Friday, July 18, 2003



Manic's Better Than Depressed

I previously commented on the case of Keeley v. Commissioner, a Tax Court summary decision that denied relief from the 10% penalty imposed on a premature withdrawal from a qualified plan. The relief had been sought because the taxpayer suffered from clinical depression and contended that he was entitled to relief because he was disabled. The Court denied relief because the taxpayer's condition did not require that he be institutionalized or have constant supervision.

I criticized the opinion, noting that it relied on a regulation that was more restrictive than the Code required and that was inconsistent with current treatment modalities.

Tuesday, in the case of Mary L. Coleman-Stephens v. Commissioner, the Tax Court reached an entirely different conclusion based on essentially identical facts. Because Keely was a summary disposition and could not be relied upon as precedent, the Court in Coleman-Stephens did not seek to harmonize its conclusion with that of the prior opinion.

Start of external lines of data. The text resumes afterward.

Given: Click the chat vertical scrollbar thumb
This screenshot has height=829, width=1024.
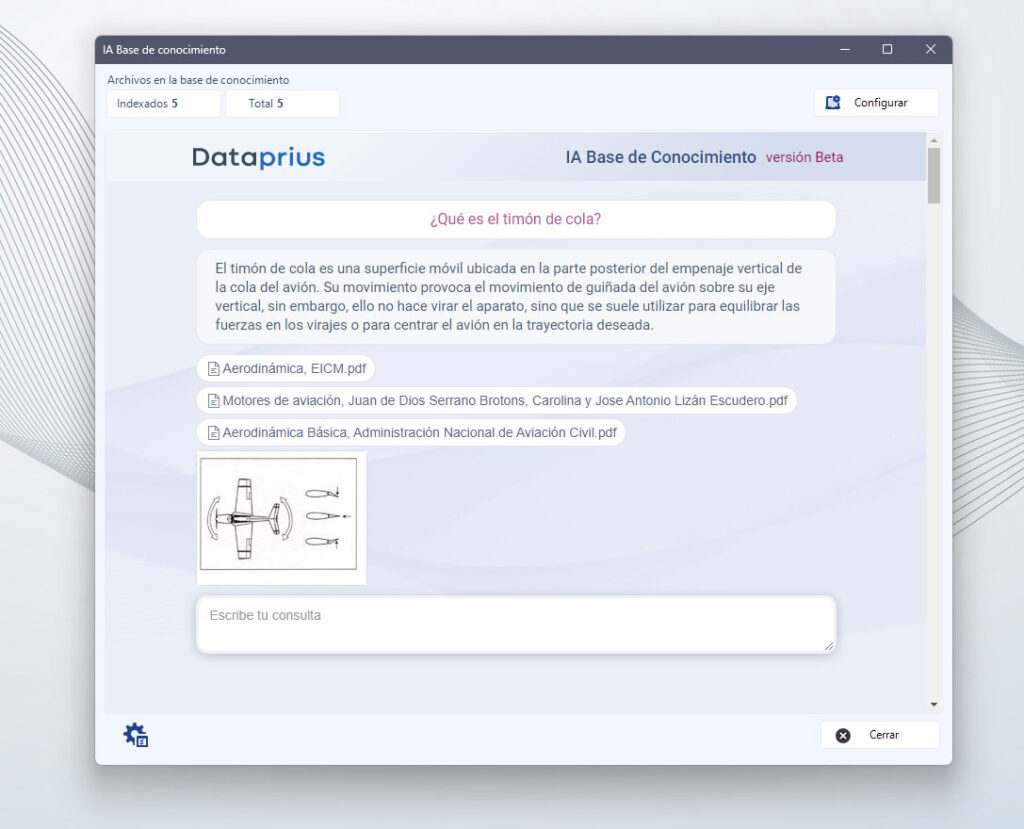Looking at the screenshot, I should click(x=934, y=175).
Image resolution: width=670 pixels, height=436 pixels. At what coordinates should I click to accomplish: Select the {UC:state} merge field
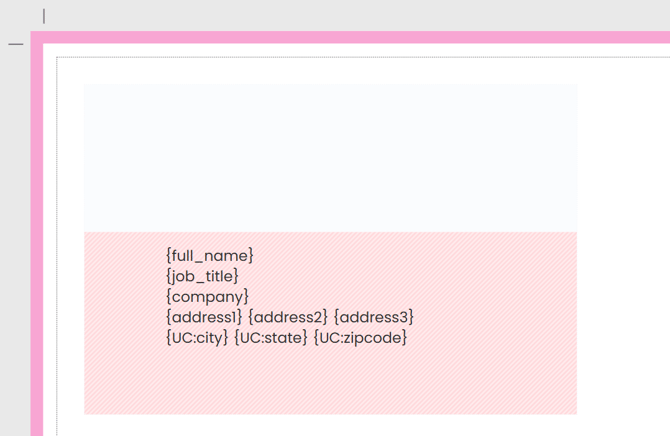point(270,338)
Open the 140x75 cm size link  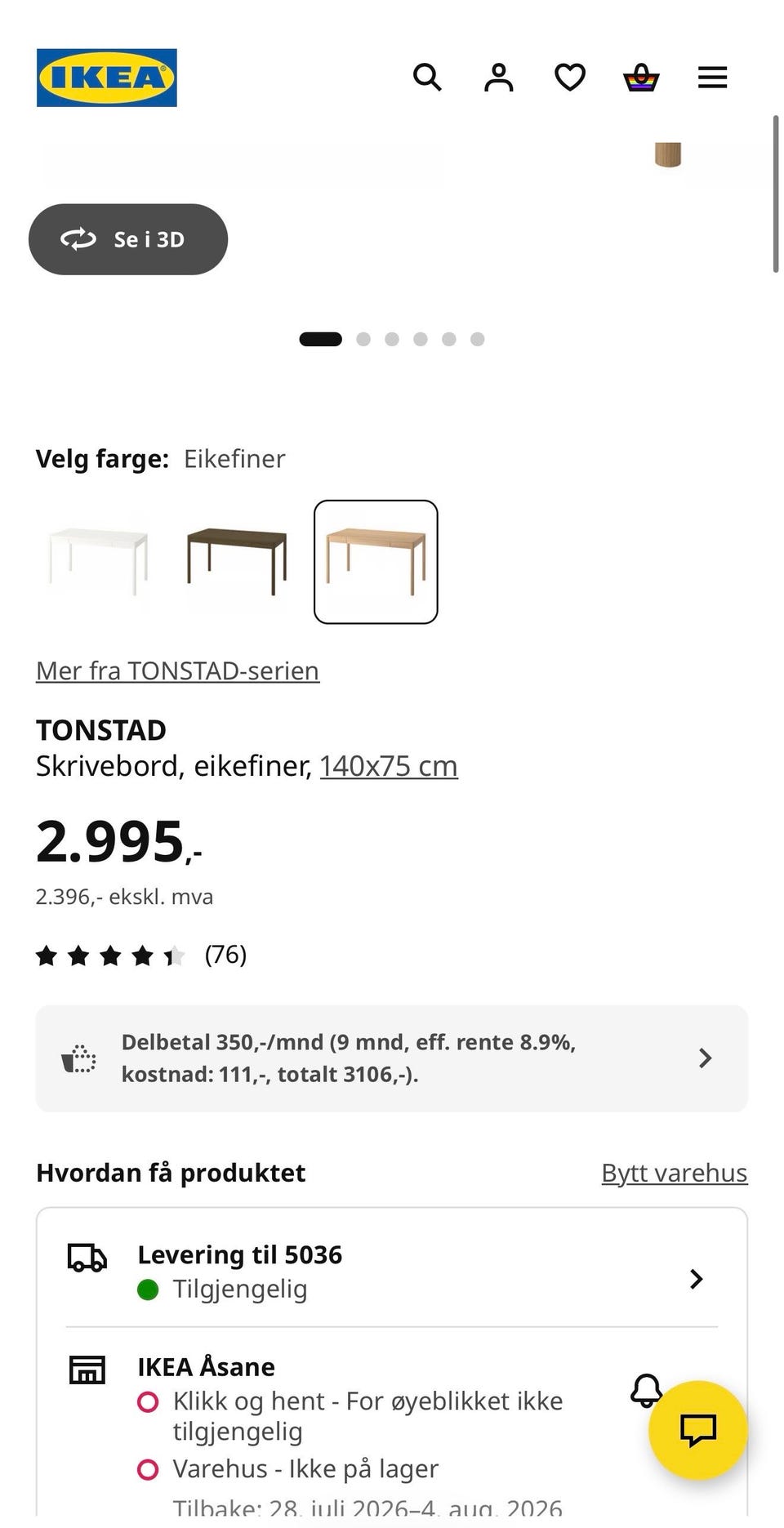389,766
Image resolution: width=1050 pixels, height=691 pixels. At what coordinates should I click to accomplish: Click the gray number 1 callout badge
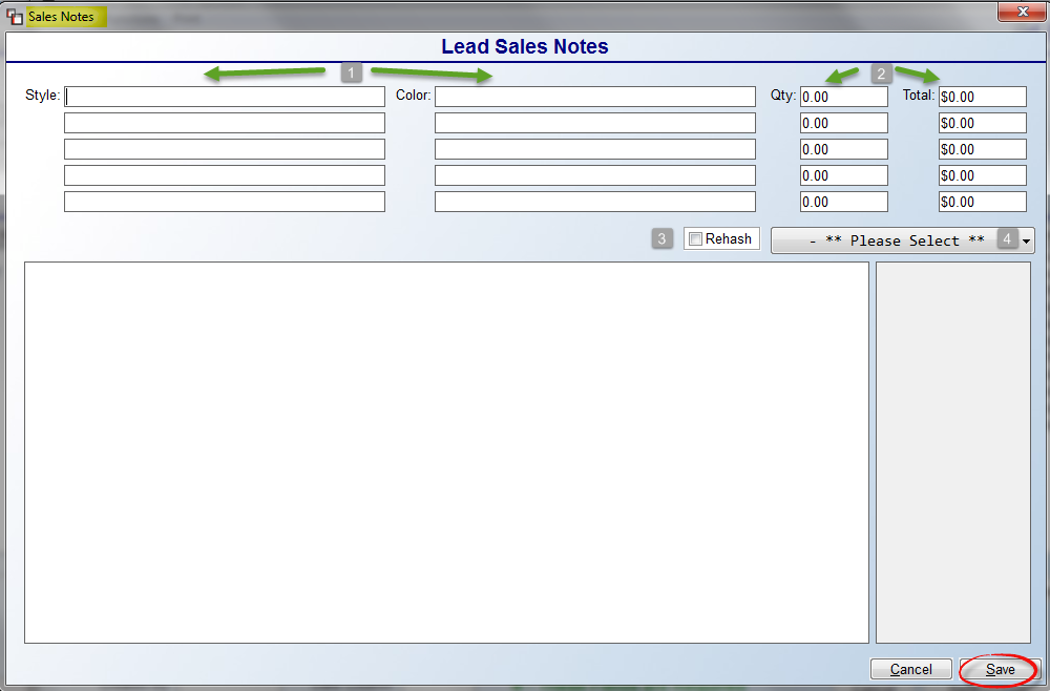[x=352, y=72]
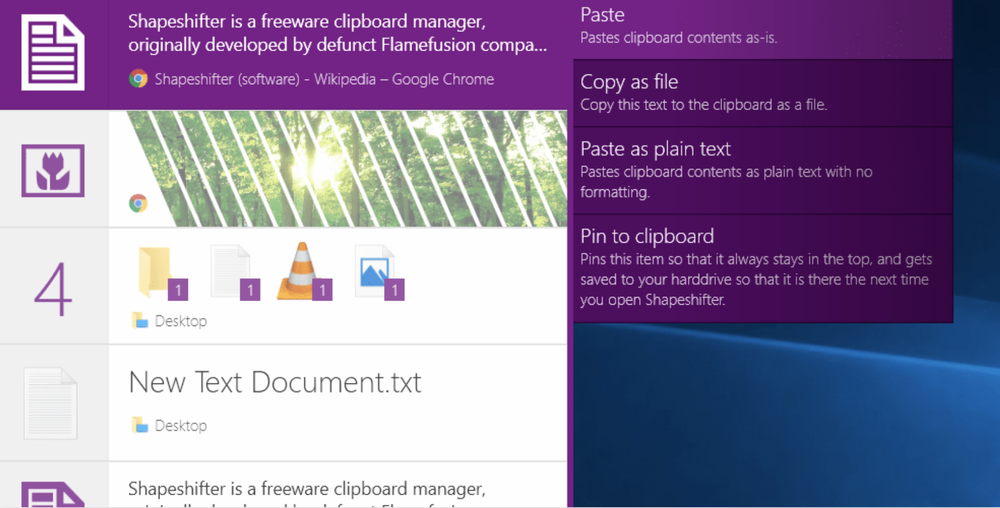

Since Coleman-Stephens, like Keely, is a summary disposition, taxpayers cannot rely upon it for authority. Given the relative small amounts involved in these cases (Coleman-Stephens involved only $510 in taxes), they are unlikely to get appealed to the circuit court level. The Tax Court ought to step in and issue a formal opinion, even if it's only a memorandum decision, addressing the issue. Better yet, the Service might issue a ruling stating that it now concludes that the regulation is overly broad and, to the extent that it requires institutionalization or some other type of custodial care before the penalty can be avoided, it will be disregarded.